What you have to do. Write out every entry once more, character for character.

Data extract.

****

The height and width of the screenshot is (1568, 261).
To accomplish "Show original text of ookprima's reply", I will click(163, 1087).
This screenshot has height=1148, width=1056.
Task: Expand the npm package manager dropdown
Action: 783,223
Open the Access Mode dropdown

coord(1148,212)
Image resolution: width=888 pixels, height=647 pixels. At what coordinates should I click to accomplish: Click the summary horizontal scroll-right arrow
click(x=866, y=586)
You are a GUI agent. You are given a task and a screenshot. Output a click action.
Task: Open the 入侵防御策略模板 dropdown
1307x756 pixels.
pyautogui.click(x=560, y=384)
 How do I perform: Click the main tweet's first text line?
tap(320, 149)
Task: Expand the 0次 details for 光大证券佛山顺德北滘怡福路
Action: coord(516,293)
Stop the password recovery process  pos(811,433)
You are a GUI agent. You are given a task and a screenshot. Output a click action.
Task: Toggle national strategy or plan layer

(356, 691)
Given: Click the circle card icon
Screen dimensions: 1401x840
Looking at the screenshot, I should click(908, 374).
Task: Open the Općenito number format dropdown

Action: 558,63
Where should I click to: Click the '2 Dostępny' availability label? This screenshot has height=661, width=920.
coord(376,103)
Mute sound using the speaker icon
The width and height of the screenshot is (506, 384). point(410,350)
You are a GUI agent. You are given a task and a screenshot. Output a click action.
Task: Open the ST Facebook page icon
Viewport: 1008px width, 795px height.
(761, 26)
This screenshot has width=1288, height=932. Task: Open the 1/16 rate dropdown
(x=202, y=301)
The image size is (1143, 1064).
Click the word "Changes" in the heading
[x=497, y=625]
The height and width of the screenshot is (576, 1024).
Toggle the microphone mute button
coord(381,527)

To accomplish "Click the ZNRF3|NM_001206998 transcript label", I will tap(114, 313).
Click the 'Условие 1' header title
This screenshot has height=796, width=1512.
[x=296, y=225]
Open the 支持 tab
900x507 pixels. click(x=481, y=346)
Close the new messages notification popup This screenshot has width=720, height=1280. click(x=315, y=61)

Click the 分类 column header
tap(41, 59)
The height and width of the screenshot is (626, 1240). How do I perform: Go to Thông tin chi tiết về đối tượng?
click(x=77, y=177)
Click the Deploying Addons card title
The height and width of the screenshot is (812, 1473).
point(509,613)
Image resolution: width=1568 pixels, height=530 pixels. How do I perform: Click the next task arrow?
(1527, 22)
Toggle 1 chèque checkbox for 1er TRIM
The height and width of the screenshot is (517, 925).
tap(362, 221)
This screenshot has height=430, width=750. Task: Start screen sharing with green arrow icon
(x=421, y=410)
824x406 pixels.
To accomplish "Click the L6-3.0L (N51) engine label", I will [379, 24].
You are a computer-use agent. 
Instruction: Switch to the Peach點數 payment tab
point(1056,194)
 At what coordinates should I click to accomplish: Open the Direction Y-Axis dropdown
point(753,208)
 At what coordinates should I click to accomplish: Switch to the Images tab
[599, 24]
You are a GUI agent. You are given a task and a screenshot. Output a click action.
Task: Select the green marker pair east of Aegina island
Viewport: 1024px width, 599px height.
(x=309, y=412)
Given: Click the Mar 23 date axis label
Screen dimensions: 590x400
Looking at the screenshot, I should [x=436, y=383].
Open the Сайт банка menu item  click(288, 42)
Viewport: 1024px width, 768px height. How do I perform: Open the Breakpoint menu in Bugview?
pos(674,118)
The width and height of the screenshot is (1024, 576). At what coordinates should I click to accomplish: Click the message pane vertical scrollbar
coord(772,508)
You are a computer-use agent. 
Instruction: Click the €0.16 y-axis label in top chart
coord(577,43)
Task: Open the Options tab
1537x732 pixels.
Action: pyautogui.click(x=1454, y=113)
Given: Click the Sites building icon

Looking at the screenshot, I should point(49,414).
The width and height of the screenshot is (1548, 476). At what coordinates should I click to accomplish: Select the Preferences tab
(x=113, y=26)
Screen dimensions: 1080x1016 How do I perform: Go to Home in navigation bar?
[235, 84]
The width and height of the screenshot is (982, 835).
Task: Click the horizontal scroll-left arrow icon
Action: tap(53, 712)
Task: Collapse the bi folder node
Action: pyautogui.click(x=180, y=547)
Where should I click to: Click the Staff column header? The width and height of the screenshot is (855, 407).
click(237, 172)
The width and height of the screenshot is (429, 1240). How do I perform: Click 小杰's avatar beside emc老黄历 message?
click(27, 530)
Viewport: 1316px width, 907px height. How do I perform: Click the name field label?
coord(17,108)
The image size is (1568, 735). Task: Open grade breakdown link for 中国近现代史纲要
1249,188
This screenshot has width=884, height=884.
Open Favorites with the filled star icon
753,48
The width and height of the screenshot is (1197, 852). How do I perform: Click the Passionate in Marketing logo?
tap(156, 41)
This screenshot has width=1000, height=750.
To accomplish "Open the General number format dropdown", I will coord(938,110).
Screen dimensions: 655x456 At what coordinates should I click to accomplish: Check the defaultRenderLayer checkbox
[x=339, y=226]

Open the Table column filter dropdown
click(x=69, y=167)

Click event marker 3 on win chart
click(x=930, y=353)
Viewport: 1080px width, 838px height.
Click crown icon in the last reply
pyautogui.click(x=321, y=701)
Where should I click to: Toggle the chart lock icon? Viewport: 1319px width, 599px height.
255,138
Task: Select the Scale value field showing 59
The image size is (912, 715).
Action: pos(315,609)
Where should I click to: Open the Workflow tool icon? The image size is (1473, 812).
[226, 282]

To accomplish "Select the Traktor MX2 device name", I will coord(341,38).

****

Answer box.
The height and width of the screenshot is (1568, 261).
To accomplish "Show original text of ookprima's reply", I will click(163, 1087).
This screenshot has height=1148, width=1056.
Task: Expand the npm package manager dropdown
Action: 783,223
Open the Access Mode dropdown

coord(1148,212)
Image resolution: width=888 pixels, height=647 pixels. At what coordinates should I click to accomplish: Click the summary horizontal scroll-right arrow
click(x=866, y=586)
You are a GUI agent. You are given a task and a screenshot. Output a click action.
Task: Open the 入侵防御策略模板 dropdown
1307x756 pixels.
pyautogui.click(x=560, y=384)
 How do I perform: Click the main tweet's first text line?
tap(320, 149)
Task: Expand the 0次 details for 光大证券佛山顺德北滘怡福路
Action: coord(516,293)
Stop the password recovery process  pos(811,433)
You are a GUI agent. You are given a task and a screenshot. Output a click action.
Task: Toggle national strategy or plan layer

(356, 691)
Given: Click the circle card icon
Screen dimensions: 1401x840
Looking at the screenshot, I should click(908, 374).
Task: Open the Općenito number format dropdown

Action: 558,63
Where should I click to: Click the '2 Dostępny' availability label? This screenshot has height=661, width=920.
coord(376,103)
Mute sound using the speaker icon
The width and height of the screenshot is (506, 384). point(410,350)
You are a GUI agent. You are given a task and a screenshot. Output a click action.
Task: Open the ST Facebook page icon
Viewport: 1008px width, 795px height.
(761, 26)
This screenshot has width=1288, height=932. Task: Open the 1/16 rate dropdown
(x=202, y=301)
The image size is (1143, 1064).
Click the word "Changes" in the heading
[x=497, y=625]
The height and width of the screenshot is (576, 1024).
Toggle the microphone mute button
coord(381,527)

To accomplish "Click the ZNRF3|NM_001206998 transcript label", I will tap(114, 313).
Click the 'Условие 1' header title
This screenshot has height=796, width=1512.
[x=296, y=225]
Open the 支持 tab
900x507 pixels. click(x=481, y=346)
Close the new messages notification popup This screenshot has width=720, height=1280. click(x=315, y=61)

Click the 分类 column header
tap(41, 59)
The height and width of the screenshot is (626, 1240). How do I perform: Go to Thông tin chi tiết về đối tượng?
click(x=77, y=177)
Click the Deploying Addons card title
The height and width of the screenshot is (812, 1473).
point(509,613)
Image resolution: width=1568 pixels, height=530 pixels. How do I perform: Click the next task arrow?
(1527, 22)
Toggle 1 chèque checkbox for 1er TRIM
The height and width of the screenshot is (517, 925).
tap(362, 221)
This screenshot has height=430, width=750. Task: Start screen sharing with green arrow icon
(x=421, y=410)
824x406 pixels.
To accomplish "Click the L6-3.0L (N51) engine label", I will [379, 24].
You are a computer-use agent. 
Instruction: Switch to the Peach點數 payment tab
point(1056,194)
 At what coordinates should I click to accomplish: Open the Direction Y-Axis dropdown
point(753,208)
 At what coordinates should I click to accomplish: Switch to the Images tab
[599, 24]
You are a GUI agent. You are given a task and a screenshot. Output a click action.
Task: Select the green marker pair east of Aegina island
Viewport: 1024px width, 599px height.
(x=309, y=412)
Given: Click the Mar 23 date axis label
Screen dimensions: 590x400
Looking at the screenshot, I should [x=436, y=383].
Open the Сайт банка menu item  click(288, 42)
Viewport: 1024px width, 768px height. How do I perform: Open the Breakpoint menu in Bugview?
pos(674,118)
The width and height of the screenshot is (1024, 576). At what coordinates should I click to accomplish: Click the message pane vertical scrollbar
coord(772,508)
You are a computer-use agent. 
Instruction: Click the €0.16 y-axis label in top chart
coord(577,43)
Task: Open the Options tab
1537x732 pixels.
Action: pyautogui.click(x=1454, y=113)
Given: Click the Sites building icon

Looking at the screenshot, I should point(49,414).
The width and height of the screenshot is (1548, 476). At what coordinates should I click to accomplish: Select the Preferences tab
(x=113, y=26)
Screen dimensions: 1080x1016 How do I perform: Go to Home in navigation bar?
[235, 84]
The width and height of the screenshot is (982, 835).
Task: Click the horizontal scroll-left arrow icon
Action: tap(53, 712)
Task: Collapse the bi folder node
Action: pyautogui.click(x=180, y=547)
Where should I click to: Click the Staff column header? The width and height of the screenshot is (855, 407).
click(237, 172)
The width and height of the screenshot is (429, 1240). How do I perform: Click 小杰's avatar beside emc老黄历 message?
click(27, 530)
Viewport: 1316px width, 907px height. How do I perform: Click the name field label?
coord(17,108)
The image size is (1568, 735). Task: Open grade breakdown link for 中国近现代史纲要
1249,188
This screenshot has width=884, height=884.
Open Favorites with the filled star icon
753,48
The width and height of the screenshot is (1197, 852). How do I perform: Click the Passionate in Marketing logo?
tap(156, 41)
This screenshot has width=1000, height=750.
To accomplish "Open the General number format dropdown", I will coord(938,110).
Screen dimensions: 655x456 At what coordinates should I click to accomplish: Check the defaultRenderLayer checkbox
[x=339, y=226]

Open the Table column filter dropdown
click(x=69, y=167)

Click event marker 3 on win chart
click(x=930, y=353)
Viewport: 1080px width, 838px height.
Click crown icon in the last reply
pyautogui.click(x=321, y=701)
Where should I click to: Toggle the chart lock icon? Viewport: 1319px width, 599px height.
255,138
Task: Select the Scale value field showing 59
The image size is (912, 715).
Action: pos(315,609)
Where should I click to: Open the Workflow tool icon? The image size is (1473, 812).
[226, 282]

To accomplish "Select the Traktor MX2 device name", I will coord(341,38).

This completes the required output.